The game contained graphics very similar to those in Mario Bros. franchise, specifically the green plumping pipes. This caused some negative feedback within the gaming community that the developer had stolen proprietary material. The sheer growth of the game in such a short time and his instant celebrity status, might also have been too much for him to handle. As a result, on February 8th, the author announced via Twitter that he would be removing the game indefinitely.
It is almost unbelievable that he would decide to remove it, as it was reported to have been bringing up to $50,000 per month in ad revenue. The same day it was pulled, iPhones with Flappy Bird installed sold for thousands of dollars on various eBay auctions to users who had not downloaded a copy in time. It felt like a bird fever Twilight Zone episode.
With the removal of the game from the mobile marketplace, malware creators began flooding third party Android app marketplaces with Flappy Bird clones. Reported here by security firm Sophos, many apps titled “Flappy Bird” either contained malware or as Trend Micro reported, would force the device to send text messages to premium billed phone numbers in stealth while the user played . Some apps attempted to hide notifications of received text messages as it sent off text messages from the users’ device. Although a good amount of users would be alarmed by the suspicious app, many unsuspecting users could have taken the plunge. Unlike the original version of Flappy Bird, the malware versions would solicit more permissions on the device, causing the user to give up access to the user’s text messages, web bookmarks and other important information.
We have seen cyber-criminals take advantage of these popular games with great stride lately. Candy Crush, Angry Birds Space, Temple Run 2 and Bad Piggies are some of many malware clones to have hit the marketplace. It alerts us that we need to be informed on how we verify the authenticity and safety of apps we download onto our devices. Being familiar with the original developers of poplar apps can be very helpful. Considering that malware creators will target popular apps and games, knowing who the original developers are will help you steer clear of the fakes.
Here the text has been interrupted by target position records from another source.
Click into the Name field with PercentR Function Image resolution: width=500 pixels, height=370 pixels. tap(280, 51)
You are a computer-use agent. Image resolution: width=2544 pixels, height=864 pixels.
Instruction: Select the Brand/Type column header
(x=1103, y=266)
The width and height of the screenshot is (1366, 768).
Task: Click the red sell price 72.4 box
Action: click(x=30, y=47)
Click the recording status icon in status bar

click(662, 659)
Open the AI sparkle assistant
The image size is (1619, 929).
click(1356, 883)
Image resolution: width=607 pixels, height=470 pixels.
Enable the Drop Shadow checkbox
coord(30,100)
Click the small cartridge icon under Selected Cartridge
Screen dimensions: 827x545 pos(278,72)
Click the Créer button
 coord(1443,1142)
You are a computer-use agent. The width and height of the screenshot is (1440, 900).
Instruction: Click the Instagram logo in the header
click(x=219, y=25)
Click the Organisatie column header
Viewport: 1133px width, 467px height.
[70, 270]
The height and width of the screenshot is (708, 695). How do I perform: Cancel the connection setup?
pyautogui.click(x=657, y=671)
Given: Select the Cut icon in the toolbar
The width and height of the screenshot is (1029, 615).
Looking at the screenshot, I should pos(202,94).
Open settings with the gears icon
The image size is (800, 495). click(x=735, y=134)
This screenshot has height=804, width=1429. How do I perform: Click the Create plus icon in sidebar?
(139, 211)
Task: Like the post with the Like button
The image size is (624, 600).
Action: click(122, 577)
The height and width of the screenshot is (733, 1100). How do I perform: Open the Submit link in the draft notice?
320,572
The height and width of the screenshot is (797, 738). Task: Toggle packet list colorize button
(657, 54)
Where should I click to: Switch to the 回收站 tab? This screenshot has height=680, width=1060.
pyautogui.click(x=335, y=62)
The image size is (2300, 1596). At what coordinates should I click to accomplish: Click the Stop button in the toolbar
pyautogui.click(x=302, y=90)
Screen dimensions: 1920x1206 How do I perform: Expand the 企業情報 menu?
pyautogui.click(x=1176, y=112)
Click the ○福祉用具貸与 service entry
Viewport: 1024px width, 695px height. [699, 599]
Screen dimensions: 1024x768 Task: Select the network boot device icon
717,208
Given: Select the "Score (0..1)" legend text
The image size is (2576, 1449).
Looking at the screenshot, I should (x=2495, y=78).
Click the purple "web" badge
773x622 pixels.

Additionally, always verify public ratings and how many reviews have been posted, if the game is very popular, there should be a large amount of user feedback posted on the marketplace app page. Doing online research and finding posted reviews on websites is also good to keep you safe. And last but not least, users should know that if the original creator has pulled the plug on any given app, all others claiming to offer the same app should never be trusted and should be avoided instead.